Work instruction
Repeat word for word the passage of the colloidal silver text starting with "However, a study" and going on through "2004; 13: 154-5).".

Reading text
-------------------------
Silver was the antimicrobial of choice before the introduction of antibiotics (Surg Infect [Larchmt], 2009; 10: 289-92). However, when it comes to the colloidal silver products on the market today-usually meant to be taken by mouth-there's little evidence to support their efficacy.
Colloidal silver reportedly acts as a catalyst, disabling the enzyme that all one-celled bacteria, viruses and fungi need to metabolize oxygen. This done, they suffocate-and supposedly with no harm to human enzymes and other working parts of the body's chemistry. Few conventional drugs can claim to be so finely targeted.
Some test-tube studies suggest that colloidal silver is a powerful antimic-robial agent. In one, colloidal silver solutions with a silver concentration of 30 ppm (parts per million) or higher were able to kill the Staphylococcus aureus bacteria that cause a range of conditions, from acne to pneumonia (Med Eng Phys, 2008; 30: 948-52). In another, researchers in India and the US tested a liquid silver solution together with 19 antibiotics against seven bacterial strains, but excluding those that were resistant. Out of 96 tests, the combination was effective in all but two (Curr Sci, 2006; 91: 926-9).
However, a study to test the efficacy of three colloidal silver preparations-one available via the Internet (silver concentration of 22 ppm) and two
that were specially prepared in the lab (concentrations of 403 and 413 ppm)-reported that none were found to have any antimicrobial effects (J Wound Care, 2004; 13: 154-5).
What's more, there's little research in humans. Even if colloidal silver can
kill bacteria and other microbes in a test tube, that's no guarantee that the results will be the same in people. Also, to our knowledge, there are no clinical studies showing that colloidal silver is effective against any specific health conditions.
Of the published studies that can be found, most are single-patient reports of adverse effects as a result of taking colloidal silver. These reports describe cases where using colloidal silver led to argyria, characterized by a bluish-gray discoloration of the skin that is neither treatable nor reversible. Although the actual dosage necessary to produce this condition is not known, argyria has been associated with both long-term supplementation (one to two years) (Int J Dermatol, 2003;
42: 549) and extremely high doses (1 L/ day) (Am J Ind Med, 2009; 52: 246-50).
High doses of colloidal silver have also been found to lead to vomiting, diarrhoea, seizures, coma and even death (Dermatol Online J, 2005; 11: 12; Neurology, 2004; 62: 1408-10).
According to some reports, much of the danger surrounding colloidal silver is related to the fact that we don't know exactly how much silver is in
the solution or the size of the silver particles. Even though the product labelling may seem clear, the term 'ppm' does not refer to the number of particles in the solution, but to their weight. Silver particles can range from 0.005 to 0.015 microns in diameter, and the smaller the diameter, the greater the number of particles (and weight). This means that a product with a concentration of 5 ppm with an average particle size of 0.005 microns will contain more silver particles than a product of 25 ppm with an average size of 0.015 microns.
-------------------------
Dataset extract

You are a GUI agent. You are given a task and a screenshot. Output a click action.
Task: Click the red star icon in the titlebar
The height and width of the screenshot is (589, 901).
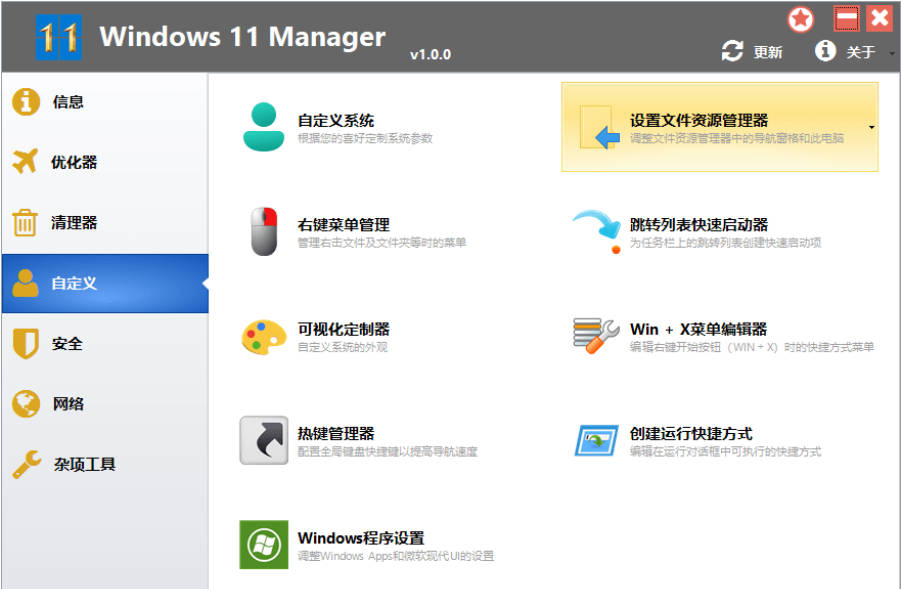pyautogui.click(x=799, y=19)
-------------------------
Answer area
However, a study to test the efficacy of three colloidal silver preparations-one available via the Internet (silver concentration of 22 ppm) and two
that were specially prepared in the lab (concentrations of 403 and 413 ppm)-reported that none were found to have any antimicrobial effects (J Wound Care, 2004; 13: 154-5).